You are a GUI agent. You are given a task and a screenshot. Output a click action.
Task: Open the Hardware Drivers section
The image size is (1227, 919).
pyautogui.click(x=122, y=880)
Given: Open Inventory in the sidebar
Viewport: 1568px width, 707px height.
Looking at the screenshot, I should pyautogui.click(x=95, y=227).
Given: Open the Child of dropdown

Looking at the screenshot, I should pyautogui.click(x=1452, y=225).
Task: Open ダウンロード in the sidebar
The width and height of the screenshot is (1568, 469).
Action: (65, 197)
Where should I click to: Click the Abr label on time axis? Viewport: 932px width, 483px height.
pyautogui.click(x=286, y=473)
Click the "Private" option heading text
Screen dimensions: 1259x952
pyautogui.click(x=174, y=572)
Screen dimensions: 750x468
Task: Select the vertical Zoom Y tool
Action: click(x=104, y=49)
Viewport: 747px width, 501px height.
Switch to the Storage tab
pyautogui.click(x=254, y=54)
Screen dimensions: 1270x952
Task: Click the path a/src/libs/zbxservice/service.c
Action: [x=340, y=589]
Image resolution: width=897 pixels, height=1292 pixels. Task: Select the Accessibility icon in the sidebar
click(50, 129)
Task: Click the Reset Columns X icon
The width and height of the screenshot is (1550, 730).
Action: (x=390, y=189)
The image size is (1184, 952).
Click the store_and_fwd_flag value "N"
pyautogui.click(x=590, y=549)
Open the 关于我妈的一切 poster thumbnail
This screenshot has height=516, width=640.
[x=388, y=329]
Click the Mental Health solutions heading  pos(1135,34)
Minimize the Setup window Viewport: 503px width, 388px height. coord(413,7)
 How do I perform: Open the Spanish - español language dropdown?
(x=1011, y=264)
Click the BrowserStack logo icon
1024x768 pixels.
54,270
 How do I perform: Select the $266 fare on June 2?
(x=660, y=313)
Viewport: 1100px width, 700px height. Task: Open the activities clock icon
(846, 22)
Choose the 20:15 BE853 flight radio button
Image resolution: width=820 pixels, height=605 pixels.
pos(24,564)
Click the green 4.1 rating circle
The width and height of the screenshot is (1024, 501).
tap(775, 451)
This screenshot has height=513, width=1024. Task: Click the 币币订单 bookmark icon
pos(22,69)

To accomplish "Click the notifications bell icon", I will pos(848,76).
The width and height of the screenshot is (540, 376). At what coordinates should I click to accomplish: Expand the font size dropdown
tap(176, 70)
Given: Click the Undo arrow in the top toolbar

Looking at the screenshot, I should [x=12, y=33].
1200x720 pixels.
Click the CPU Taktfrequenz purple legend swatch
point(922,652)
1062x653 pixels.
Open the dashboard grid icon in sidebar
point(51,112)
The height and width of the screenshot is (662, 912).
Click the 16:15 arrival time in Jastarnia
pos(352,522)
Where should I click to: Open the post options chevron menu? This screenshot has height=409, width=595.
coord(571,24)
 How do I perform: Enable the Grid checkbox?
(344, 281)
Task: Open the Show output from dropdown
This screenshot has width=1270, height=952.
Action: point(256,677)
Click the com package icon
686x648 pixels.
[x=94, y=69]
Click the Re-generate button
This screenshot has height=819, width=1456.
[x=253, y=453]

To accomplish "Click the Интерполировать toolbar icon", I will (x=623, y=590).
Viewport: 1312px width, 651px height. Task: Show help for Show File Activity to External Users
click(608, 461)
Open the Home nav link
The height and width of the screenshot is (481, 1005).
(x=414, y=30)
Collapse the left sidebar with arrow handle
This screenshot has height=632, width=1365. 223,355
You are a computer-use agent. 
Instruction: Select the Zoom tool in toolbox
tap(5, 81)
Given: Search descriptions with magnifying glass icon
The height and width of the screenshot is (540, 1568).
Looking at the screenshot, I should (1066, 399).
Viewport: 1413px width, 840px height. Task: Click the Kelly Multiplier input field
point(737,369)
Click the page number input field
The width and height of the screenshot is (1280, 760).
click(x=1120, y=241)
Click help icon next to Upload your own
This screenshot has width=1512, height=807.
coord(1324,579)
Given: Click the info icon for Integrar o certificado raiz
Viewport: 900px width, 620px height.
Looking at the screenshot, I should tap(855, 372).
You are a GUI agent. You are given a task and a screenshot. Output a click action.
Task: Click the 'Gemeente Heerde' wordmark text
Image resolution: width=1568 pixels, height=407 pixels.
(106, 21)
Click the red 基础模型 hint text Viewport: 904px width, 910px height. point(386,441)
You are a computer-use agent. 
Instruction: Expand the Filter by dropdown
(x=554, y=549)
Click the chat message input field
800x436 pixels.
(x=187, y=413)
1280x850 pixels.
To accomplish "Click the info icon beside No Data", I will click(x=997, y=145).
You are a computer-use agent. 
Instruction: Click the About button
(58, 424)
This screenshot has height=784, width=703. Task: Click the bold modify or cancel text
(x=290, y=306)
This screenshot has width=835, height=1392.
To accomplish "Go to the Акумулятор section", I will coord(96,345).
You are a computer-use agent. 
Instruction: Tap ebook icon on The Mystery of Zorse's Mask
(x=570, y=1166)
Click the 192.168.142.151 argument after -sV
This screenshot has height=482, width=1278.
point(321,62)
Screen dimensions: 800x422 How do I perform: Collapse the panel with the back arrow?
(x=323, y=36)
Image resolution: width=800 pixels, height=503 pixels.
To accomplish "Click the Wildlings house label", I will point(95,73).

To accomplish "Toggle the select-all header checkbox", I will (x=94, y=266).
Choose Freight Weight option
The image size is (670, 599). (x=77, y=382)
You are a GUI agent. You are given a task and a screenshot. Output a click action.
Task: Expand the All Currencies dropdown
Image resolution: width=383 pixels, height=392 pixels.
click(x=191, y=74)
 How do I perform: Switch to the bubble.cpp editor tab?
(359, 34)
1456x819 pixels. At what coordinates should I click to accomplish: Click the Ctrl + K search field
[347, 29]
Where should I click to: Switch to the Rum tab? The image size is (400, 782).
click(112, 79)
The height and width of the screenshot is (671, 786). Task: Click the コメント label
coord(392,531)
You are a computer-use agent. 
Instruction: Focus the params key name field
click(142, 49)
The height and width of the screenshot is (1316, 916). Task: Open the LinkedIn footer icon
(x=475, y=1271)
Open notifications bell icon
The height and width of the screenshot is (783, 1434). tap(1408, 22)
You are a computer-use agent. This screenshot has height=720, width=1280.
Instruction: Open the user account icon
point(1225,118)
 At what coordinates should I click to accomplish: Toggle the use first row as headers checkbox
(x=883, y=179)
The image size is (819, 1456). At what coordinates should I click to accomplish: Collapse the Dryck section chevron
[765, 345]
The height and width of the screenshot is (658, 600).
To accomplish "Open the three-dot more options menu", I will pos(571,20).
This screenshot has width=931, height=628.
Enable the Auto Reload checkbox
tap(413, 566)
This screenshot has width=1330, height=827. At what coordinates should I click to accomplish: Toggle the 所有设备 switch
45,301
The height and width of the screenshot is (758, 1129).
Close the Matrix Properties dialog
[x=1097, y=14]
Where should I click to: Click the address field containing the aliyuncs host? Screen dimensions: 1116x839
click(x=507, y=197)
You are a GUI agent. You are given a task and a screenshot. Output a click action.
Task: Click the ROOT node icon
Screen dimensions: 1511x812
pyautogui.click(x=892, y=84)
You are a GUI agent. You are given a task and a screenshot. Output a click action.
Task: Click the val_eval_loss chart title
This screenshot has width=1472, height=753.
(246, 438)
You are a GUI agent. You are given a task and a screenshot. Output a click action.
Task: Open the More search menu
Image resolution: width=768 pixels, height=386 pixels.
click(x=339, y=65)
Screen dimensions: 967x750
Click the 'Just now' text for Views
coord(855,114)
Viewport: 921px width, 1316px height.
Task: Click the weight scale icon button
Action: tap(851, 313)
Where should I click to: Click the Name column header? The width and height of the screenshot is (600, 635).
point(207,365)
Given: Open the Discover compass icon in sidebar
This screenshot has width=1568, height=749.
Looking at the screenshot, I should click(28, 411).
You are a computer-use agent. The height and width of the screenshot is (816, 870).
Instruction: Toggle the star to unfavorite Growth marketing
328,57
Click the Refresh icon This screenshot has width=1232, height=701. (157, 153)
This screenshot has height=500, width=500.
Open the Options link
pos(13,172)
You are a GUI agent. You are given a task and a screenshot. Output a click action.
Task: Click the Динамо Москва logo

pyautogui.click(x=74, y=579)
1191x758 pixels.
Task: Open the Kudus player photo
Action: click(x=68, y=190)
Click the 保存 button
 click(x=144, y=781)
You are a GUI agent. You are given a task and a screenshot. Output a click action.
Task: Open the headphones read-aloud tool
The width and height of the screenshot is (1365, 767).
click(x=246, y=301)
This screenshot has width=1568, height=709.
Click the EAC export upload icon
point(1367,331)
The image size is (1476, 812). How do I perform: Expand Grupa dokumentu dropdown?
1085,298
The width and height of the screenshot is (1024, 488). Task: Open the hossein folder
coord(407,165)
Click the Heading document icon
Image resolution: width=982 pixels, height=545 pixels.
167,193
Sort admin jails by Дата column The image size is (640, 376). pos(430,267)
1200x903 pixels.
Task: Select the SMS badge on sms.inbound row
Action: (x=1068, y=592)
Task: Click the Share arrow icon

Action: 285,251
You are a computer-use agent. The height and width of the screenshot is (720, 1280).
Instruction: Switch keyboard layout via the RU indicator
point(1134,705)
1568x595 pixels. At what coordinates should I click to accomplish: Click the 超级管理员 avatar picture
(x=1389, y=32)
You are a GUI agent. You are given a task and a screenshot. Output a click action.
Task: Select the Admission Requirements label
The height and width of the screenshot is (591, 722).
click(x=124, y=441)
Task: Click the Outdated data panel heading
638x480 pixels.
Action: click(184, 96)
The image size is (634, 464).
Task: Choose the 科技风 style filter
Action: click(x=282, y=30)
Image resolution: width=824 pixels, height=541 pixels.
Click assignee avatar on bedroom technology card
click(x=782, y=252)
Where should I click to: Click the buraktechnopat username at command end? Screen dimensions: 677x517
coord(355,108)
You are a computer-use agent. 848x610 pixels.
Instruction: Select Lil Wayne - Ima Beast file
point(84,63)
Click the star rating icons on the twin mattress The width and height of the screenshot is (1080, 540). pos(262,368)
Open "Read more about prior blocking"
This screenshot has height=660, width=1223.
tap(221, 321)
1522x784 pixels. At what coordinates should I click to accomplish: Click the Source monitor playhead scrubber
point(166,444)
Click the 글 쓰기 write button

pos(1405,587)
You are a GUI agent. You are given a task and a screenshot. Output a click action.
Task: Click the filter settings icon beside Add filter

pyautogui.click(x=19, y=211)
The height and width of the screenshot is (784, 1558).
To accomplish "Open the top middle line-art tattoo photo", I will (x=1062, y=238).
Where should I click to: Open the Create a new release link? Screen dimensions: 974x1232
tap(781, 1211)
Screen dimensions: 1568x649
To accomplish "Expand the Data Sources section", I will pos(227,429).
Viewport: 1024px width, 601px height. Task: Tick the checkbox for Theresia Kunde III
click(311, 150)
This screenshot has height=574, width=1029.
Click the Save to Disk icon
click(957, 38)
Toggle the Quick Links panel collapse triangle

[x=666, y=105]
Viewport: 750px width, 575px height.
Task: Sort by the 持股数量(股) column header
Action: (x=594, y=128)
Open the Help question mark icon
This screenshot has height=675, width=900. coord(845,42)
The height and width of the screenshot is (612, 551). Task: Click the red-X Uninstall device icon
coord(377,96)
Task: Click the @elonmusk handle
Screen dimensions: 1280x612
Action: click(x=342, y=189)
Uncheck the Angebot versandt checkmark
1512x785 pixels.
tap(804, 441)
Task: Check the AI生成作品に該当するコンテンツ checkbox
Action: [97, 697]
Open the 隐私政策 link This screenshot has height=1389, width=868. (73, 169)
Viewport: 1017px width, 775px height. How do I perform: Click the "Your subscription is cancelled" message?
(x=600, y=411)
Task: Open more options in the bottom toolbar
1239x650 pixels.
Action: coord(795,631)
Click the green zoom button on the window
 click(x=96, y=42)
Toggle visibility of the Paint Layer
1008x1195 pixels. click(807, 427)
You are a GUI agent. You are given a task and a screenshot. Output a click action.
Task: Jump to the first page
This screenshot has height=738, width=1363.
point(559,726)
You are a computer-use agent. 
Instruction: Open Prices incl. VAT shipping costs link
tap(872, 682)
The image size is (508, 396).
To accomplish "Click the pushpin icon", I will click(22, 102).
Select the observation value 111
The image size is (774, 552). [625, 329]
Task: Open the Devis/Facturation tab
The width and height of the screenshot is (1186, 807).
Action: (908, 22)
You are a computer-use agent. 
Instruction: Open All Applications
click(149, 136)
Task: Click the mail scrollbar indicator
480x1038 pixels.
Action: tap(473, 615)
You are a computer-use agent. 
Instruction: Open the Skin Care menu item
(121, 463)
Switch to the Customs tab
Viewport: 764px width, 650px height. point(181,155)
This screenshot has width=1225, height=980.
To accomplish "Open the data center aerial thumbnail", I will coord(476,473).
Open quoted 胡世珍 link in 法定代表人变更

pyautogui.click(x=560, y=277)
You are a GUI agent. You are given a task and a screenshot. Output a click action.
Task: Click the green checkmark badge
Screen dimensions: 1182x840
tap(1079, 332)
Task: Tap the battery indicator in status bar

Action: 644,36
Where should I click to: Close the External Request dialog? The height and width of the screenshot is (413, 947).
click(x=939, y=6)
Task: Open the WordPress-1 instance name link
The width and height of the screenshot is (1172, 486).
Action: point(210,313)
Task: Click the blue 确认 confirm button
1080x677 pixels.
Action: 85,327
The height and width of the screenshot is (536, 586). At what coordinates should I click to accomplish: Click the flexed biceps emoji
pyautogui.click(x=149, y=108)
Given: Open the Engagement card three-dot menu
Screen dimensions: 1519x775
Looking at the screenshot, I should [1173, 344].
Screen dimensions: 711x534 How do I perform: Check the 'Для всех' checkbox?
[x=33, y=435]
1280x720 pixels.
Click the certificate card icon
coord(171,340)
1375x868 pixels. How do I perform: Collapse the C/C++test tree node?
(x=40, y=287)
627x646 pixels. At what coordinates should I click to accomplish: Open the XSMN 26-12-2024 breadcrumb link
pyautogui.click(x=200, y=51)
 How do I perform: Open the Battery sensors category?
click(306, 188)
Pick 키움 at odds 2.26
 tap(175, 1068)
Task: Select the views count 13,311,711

--------

→ Exercise
Reproduce the lines of the records exactly, from the first one through the line that contains "Viewport: 747px width, 501px height.".

→ Response to the exercise
You are a GUI agent. You are given a task and a screenshot. Output a click action.
Task: Open the Hardware Drivers section
The image size is (1227, 919).
pyautogui.click(x=122, y=880)
Given: Open Inventory in the sidebar
Viewport: 1568px width, 707px height.
Looking at the screenshot, I should pyautogui.click(x=95, y=227).
Given: Open the Child of dropdown

Looking at the screenshot, I should pyautogui.click(x=1452, y=225).
Task: Open ダウンロード in the sidebar
The width and height of the screenshot is (1568, 469).
Action: (65, 197)
Where should I click to: Click the Abr label on time axis? Viewport: 932px width, 483px height.
pyautogui.click(x=286, y=473)
Click the "Private" option heading text
Screen dimensions: 1259x952
pyautogui.click(x=174, y=572)
Screen dimensions: 750x468
Task: Select the vertical Zoom Y tool
Action: click(x=104, y=49)
Viewport: 747px width, 501px height.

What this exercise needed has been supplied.